___ Material ___
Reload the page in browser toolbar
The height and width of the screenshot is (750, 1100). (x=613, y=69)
___
___ Material ___
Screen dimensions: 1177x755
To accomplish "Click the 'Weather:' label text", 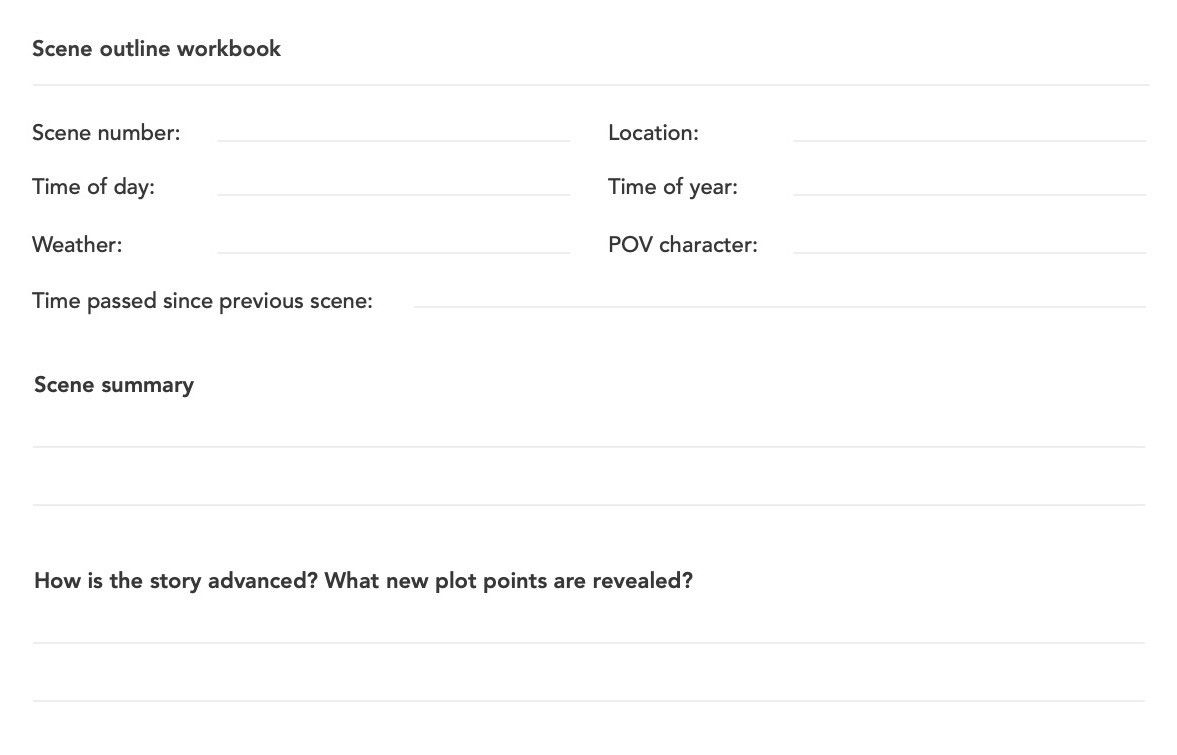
___
___ Material ___
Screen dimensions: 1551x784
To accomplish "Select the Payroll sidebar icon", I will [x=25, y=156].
___
* Required task *
Pull out each line from the items above that contains the string "dimensions", and treat uppercase and lowercase letters as different.

* Right answer *
Screen dimensions: 1177x755
Screen dimensions: 1551x784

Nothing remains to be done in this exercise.